I’m looking at Scaled Dot-Product Attention: Ungraded Lab
I think I understand the reason for all of the operations in Attention(Q,K,V) except for the division by the sqrt(dimension of embeddings in K).
The sqrt(dimension of embeddings in K) division seems to reduce the magnitude of difference for each comparison going into the softmax, and so I do understand that the division impacts the resulting weighting. But why division by this specific quantity? It would make some intuitive sense–though I still wouldn’t understand why it was necessary–if we were dividing by dimension of embeddings in K without the sqrt because each value in the QK^T matrix is the sum of K multiplications. But the sqrt makes me think I’m going in the wrong direction with this line of thinking.

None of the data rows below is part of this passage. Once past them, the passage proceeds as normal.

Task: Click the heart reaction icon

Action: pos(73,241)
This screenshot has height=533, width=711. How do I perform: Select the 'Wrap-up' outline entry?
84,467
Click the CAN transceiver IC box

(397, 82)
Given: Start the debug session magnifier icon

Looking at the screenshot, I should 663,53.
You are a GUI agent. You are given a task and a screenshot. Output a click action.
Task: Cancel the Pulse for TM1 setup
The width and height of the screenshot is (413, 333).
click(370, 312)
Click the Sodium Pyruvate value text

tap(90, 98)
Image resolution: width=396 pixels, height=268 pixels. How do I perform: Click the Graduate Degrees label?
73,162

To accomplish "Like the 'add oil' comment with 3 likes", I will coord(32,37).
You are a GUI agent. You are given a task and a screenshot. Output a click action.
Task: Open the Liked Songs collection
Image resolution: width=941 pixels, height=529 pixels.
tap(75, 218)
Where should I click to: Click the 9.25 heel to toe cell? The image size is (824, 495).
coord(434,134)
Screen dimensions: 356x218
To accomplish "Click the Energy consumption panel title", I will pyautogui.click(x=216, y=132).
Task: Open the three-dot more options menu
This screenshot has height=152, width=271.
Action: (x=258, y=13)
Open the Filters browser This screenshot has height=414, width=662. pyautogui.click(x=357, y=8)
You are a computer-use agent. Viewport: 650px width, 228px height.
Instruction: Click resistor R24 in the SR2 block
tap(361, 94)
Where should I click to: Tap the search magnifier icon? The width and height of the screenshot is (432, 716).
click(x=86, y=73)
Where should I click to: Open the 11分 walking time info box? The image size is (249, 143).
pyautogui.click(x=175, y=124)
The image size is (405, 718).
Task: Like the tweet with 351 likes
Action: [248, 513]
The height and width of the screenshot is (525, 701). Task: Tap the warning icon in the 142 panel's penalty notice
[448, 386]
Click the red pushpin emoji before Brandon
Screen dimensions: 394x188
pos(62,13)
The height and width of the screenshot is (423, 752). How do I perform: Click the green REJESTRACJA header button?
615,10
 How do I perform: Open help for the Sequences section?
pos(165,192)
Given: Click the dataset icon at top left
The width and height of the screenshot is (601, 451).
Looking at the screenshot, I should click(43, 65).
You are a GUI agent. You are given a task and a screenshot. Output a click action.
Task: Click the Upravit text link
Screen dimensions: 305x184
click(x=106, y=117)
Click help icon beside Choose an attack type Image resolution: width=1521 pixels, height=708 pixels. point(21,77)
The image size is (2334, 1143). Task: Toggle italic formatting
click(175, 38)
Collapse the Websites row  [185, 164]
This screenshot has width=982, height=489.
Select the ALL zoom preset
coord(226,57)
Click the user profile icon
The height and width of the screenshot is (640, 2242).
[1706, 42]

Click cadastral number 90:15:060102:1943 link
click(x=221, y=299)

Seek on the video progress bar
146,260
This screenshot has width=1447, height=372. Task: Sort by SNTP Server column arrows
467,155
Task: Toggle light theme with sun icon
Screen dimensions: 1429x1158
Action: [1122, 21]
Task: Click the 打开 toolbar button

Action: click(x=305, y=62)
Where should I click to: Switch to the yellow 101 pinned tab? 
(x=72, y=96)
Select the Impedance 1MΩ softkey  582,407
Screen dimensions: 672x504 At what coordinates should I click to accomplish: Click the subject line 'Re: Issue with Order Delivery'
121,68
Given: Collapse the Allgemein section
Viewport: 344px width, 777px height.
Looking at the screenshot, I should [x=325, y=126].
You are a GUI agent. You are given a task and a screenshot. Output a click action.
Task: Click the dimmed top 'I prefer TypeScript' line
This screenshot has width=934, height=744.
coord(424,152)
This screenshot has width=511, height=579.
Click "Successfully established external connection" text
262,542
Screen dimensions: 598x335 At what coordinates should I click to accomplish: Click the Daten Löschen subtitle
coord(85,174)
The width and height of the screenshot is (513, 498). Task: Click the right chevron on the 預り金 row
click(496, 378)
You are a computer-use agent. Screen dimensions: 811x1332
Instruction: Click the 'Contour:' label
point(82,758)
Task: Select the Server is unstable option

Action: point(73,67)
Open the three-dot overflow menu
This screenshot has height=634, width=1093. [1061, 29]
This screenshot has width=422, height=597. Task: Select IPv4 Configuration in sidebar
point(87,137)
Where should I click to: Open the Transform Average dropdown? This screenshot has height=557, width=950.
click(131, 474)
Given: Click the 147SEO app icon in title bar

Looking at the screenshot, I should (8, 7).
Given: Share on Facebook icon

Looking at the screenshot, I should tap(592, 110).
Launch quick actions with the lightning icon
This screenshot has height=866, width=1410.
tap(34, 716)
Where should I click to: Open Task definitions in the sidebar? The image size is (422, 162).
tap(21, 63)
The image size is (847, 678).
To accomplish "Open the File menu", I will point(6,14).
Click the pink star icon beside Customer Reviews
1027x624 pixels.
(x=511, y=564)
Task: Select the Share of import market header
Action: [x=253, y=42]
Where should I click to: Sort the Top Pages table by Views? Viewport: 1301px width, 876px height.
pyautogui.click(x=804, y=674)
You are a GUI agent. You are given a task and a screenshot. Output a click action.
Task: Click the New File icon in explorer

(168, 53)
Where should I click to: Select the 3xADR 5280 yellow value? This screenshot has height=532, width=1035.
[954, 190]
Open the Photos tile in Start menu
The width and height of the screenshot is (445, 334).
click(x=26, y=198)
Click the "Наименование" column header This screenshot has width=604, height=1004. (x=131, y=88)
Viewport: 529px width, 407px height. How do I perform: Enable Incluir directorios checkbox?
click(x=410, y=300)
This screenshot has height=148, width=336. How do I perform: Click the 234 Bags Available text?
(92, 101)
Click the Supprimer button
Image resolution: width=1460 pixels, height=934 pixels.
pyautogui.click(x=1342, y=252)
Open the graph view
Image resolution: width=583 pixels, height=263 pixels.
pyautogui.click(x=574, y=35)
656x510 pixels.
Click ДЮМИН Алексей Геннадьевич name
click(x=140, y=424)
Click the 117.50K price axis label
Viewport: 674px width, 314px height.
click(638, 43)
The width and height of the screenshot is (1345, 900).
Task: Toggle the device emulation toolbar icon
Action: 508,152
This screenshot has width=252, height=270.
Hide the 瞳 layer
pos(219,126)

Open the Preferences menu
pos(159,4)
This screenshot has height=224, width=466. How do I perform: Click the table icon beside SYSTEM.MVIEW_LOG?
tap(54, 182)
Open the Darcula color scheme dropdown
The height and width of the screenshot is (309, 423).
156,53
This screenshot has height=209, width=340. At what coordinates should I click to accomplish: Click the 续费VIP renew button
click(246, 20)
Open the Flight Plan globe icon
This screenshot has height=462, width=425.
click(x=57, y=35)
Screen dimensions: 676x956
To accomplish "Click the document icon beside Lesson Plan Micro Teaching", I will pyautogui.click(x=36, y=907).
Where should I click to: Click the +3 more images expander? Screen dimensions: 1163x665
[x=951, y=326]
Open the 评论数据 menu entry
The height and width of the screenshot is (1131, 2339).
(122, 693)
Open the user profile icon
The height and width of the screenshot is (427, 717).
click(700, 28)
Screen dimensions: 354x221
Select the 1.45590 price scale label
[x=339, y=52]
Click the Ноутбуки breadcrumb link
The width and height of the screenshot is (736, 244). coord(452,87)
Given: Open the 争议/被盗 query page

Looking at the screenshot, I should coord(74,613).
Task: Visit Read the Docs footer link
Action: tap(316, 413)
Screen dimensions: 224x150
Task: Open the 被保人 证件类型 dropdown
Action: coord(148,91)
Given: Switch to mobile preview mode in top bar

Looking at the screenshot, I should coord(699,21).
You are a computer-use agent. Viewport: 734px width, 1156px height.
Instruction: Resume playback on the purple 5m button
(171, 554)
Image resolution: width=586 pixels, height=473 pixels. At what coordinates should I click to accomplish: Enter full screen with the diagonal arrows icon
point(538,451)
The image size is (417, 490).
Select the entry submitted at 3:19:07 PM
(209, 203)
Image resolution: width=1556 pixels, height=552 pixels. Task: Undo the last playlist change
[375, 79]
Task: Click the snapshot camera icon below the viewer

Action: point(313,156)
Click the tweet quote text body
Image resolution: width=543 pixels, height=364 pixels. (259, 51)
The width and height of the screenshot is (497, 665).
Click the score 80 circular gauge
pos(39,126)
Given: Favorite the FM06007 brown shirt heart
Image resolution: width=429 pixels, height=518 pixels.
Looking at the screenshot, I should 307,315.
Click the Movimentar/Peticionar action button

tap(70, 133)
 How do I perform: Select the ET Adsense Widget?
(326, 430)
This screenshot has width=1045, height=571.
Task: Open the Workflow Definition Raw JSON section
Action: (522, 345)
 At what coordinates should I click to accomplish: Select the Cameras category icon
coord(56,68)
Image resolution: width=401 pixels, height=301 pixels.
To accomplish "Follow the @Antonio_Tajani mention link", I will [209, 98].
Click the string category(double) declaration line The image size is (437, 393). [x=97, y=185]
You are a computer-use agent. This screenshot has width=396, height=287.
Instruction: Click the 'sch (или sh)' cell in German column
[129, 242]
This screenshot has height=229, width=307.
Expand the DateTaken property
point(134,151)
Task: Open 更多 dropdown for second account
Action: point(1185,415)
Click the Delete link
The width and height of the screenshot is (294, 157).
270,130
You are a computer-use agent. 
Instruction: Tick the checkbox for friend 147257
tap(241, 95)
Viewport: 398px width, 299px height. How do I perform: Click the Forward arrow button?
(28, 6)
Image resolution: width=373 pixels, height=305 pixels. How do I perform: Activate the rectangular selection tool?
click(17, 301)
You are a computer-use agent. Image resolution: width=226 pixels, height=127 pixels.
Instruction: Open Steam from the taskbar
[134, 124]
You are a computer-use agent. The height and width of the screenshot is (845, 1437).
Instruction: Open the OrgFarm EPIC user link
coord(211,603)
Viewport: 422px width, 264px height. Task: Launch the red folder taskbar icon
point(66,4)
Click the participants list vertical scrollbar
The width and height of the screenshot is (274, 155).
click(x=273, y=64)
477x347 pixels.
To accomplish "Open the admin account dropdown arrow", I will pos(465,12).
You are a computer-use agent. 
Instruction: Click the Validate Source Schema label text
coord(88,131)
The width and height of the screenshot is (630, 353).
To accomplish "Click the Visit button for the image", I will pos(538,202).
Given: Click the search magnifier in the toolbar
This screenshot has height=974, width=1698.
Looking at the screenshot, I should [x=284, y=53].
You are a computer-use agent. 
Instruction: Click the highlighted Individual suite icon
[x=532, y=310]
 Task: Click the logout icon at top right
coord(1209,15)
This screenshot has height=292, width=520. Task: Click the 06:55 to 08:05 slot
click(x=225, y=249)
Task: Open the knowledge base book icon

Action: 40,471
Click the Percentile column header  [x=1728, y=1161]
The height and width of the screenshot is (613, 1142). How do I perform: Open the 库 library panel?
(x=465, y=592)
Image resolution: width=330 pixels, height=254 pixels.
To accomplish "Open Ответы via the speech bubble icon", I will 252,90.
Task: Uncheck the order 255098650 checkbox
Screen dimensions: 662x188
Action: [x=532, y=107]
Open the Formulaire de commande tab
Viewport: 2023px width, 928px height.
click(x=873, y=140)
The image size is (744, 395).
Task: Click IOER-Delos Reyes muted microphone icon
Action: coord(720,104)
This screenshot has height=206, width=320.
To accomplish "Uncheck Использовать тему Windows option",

Thanks in advance for your patience.
Hi @Matt_Stults .
Regarding the sqrt(dim_k) you can refer to the paper of Attention is all you need where they compare an additive attention with a dot-product attention. Basically the additive attention outperforms the dot-product attention if an scaling factor is not used. And also they mention that for lage values of dim_k the dot products can grow large in magnitude affecting the softmax function and the corresponding gradients. So the scaling factor sqrt(dim_k) can be viewed as a way to avoid the vanishing gradient problem.
Hope it helps.
Thanks! I had been thinking of this like a typical mathematical formula where each piece has a deep and specific meaning about the relationship of the parts. For example, I was looking for some deeper meaning to the fact that it’s a square root vs a cube root. My interpretation from your answer is that this is more of a pragmatic choice: sqrt(dim_k) just works better in practice than the alternatives tried. Does this sound correct or am I likely still just missing the meaning of this term?
Hi @Matt_Stults . You are right. The use of the term sqrt(dim_k) is more like a heuristic proposition to ensure that the argument of the softmax function will not grow too much so that the softmax won’t reach asymptotic values where the gradient may vanish.